Investor funds were kept in a Goldman Sachs bank account where, despite statements showing consistent trading gains, Price is alleged to have suffered massive trading losses of at least $20 million.  Price also used investor funds to acquire Montgomery Bank & Trust ("MB&T"), a failing South Georgia bank, in order to gain control of millions of dollars of the bank's cash assets and reserves.  According to the Securities and Exchange Commission, Price transferred at least $10 million from the bank to a trading account at Goldman Sachs, and attempted to conceal the fraudulent nature of his activity by providing fictitious account statements and representation letters to bank regulators.  In total, Price is accused of embezzling at least $21 million from MB&T.

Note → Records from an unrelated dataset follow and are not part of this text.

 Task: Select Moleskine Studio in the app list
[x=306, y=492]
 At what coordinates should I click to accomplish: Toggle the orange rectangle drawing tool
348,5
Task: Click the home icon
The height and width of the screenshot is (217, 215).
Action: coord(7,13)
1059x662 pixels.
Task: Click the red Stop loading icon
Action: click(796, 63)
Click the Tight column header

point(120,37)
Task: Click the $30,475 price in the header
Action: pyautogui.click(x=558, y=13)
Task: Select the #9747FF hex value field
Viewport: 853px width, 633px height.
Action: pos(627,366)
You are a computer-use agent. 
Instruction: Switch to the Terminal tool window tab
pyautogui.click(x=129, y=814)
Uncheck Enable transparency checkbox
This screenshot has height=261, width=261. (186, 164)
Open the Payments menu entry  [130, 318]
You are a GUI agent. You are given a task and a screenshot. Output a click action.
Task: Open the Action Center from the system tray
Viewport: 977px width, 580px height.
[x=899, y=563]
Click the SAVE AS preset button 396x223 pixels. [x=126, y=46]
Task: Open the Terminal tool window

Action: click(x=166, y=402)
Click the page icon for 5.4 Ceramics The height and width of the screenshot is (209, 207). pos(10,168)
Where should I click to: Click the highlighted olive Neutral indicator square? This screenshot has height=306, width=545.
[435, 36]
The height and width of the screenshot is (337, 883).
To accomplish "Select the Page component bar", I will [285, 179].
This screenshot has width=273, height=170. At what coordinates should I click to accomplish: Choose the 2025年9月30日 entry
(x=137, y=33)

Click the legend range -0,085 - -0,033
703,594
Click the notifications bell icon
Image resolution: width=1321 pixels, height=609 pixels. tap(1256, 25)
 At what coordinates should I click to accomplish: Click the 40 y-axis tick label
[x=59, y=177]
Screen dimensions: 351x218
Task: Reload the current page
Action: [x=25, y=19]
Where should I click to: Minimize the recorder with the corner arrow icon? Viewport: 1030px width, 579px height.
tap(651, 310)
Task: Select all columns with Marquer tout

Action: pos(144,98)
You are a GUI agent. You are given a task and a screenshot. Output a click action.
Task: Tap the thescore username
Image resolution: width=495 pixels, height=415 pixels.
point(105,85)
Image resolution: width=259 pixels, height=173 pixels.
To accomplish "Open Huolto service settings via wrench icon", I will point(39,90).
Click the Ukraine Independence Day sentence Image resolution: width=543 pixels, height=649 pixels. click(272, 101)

In June 2012, Price boarded a ferry terminal in Key West, Florida.  He left behind a rambling suicide note in which he indicated that he was "incapable of continuing in this life," and that he "created fales statements, covered up my losses and deceived and hurt the very people I was trying to help."  Price repeatedly alluded that he planned to kill himself, and he had not been seen since boarding the ferry. 

The Capture

A routine traffic stop based on suspicion of illegally-tinted windows landed Price in jail after authorities became suspicious of his story.  Authorities discovered that Price fit the description of a "Jason" that rented a house in Ocala, Florida, and a subsequent raid of that house turned up more than 200 marijuana plants.  Price was returned to a Statesboro, Georgia jail to await trial on bank fraud charges filed by Georgia federal prosecutors.

The Story

In a series of interviews with Atlanta Magazine reporter Charles Bethea, Price first disclosed that he had penned a reflective memoir entitled The Inglorious Fugitive.  (Price further revealed that he had been talking to a book and film agent).   The article covers Price's beginnings, glossing over his former position as a preacher that was later shelved for a new career as a financial planner.  Eventually, Price set off on his own with PFG and, owing partly to his former calling and a client list he had amassed during his association with Smith Barney and Banc of America, was able to quickly convince investors to trust him with tens of millions of dollars.

After disappearing from a Ft Myers-bound ferry, Price disappeared to an unnamed Latin American country, where he recounted his association with a shadowy figure named "Pedro" who, on at least one occasion, allegedly threatened Price that his children's lives were at stake if he did not cooperate.  "Pedro" then offered Price a job overseeing his cocaine operation, where Price claimed he became an expert "cocaine taster."  After he moved back to North Florida, he soon took over marijuana operations and purported to have spent time in more than twenty "grow houses."  

Price assumed the identity of "Jason," recently-divorced man with a past drug addiction.  In return for doing gardening and other yard work, an elder couple let him stay in a small shed on their land.  In that shed, Price began growing marijuana plans - and told acquaintances that his sick uncle lived in the shed and would shoot any intruders.  

After the traffic stop on New Years Eve landed Price in a Glynn County jail, he allegedly called his father with one request - call a telephone number Price had memorized and deliver the code "666."  According to Price, this was the code for "Pedro's" people that he had been compromised.  Price's father refused.